### [Text block]
# Bay roan or Bay Dun Roan?



## Knave (Dec 16, 2015)

I am not good at this game by any means, but if I owned him I’d be calling him a blue roan.


----------



## Yogiwick (Sep 30, 2013)

Only based off one pic of course but I almost wonder if he is grey?

Strawberry is chestnut + roan I agree that he looks more bay. Dun...maybe, that dorsal isn't convincing though, looks like it peters out near the withers.

Do you know the parents colors? More pictures? Pictures at a younger age would be great too if you have them.


----------



## Cedar & Salty (Jul 6, 2018)

Yogiwick said:


> Only based off one pic of course but I almost wonder if he is grey?
> 
> Strawberry is chestnut + roan I agree that he looks more bay. Dun...maybe, that dorsal isn't convincing though, looks like it peters out near the withers.
> 
> Do you know the parents colors? More pictures? Pictures at a younger age would be great too if you have them.


I would speculate that he might turn grey as well.


----------



## StoneH (Aug 4, 2018)

The sire is Grey the Mare is a Bay. Let me see what other pics I can find.


----------



## StoneH (Aug 4, 2018)

Here are his parents 🙂


----------



## Yogiwick (Sep 30, 2013)

Do you have any current close ups of his face? I really do think he is grey now, especially knowing a parent is grey (at least 50% chance of it)

### [What you need to do]
For each statement, say whether the horse coat color thread agrees, answering yes or no and quoting the deciding words: (a) The horse's sire is grey. (b) Yogiwick finds the dorsal stripe convincing evidence that the horse is dun. (c) Knave would call the horse a strawberry roan. Work from the horse coat color thread alone.

### [Data]
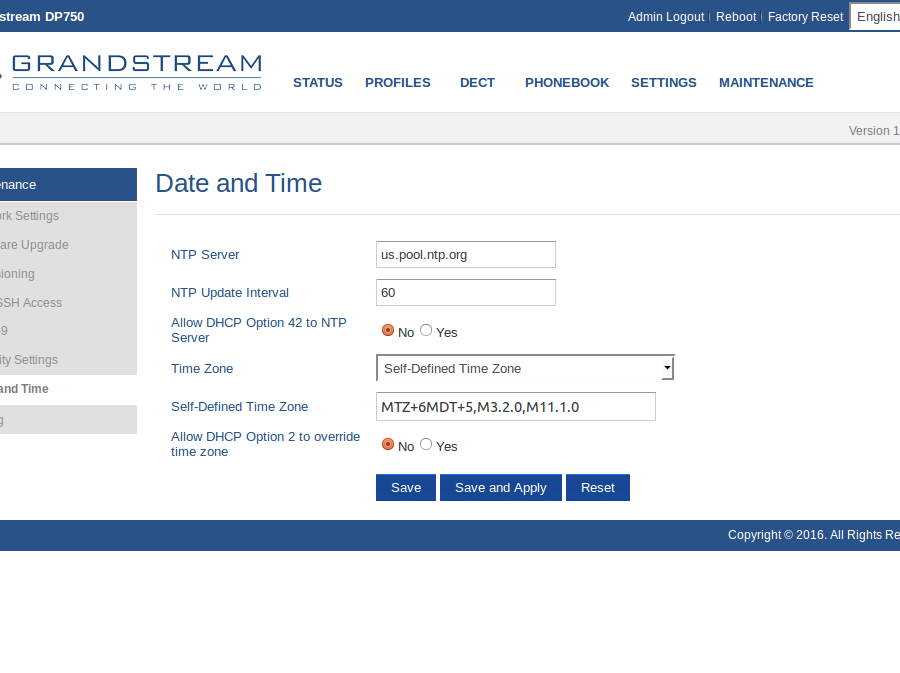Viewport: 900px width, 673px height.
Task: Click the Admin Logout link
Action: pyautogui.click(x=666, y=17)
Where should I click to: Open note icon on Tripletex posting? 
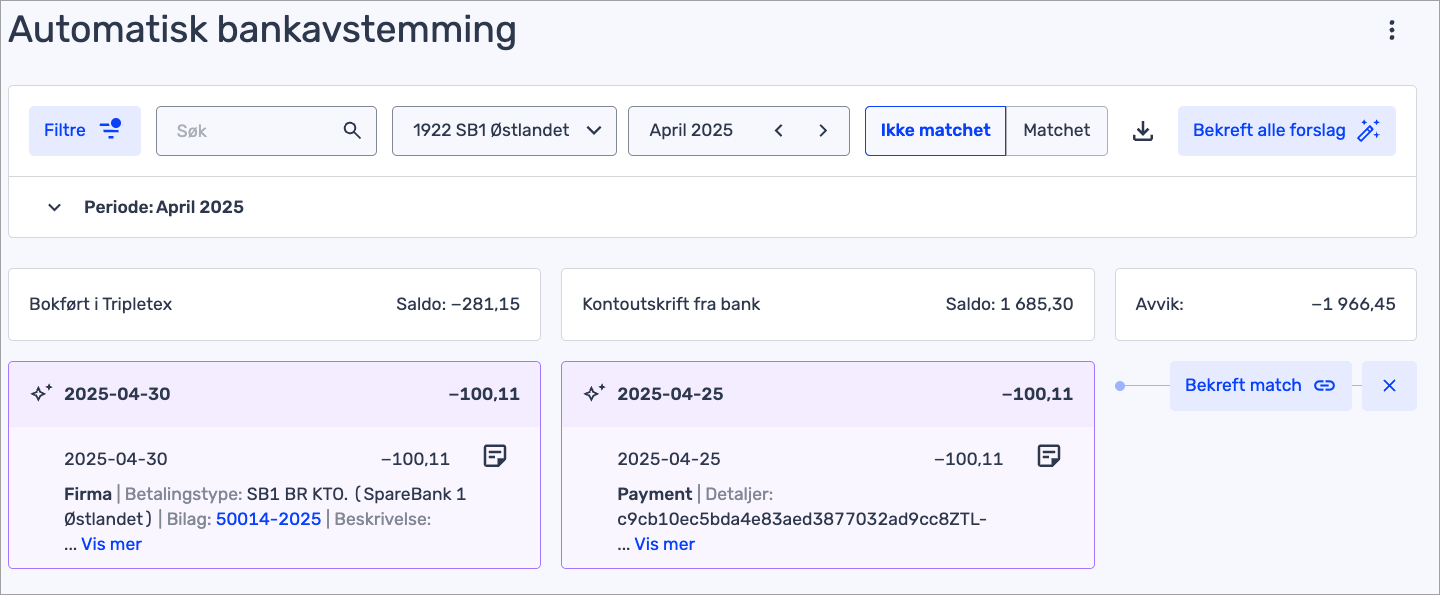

### [Finished answer]
(a) Yes: "The sire is Grey the Mare is a Bay."
(b) No: "that dorsal isn't convincing though"
(c) No: "I’d be calling him a blue roan."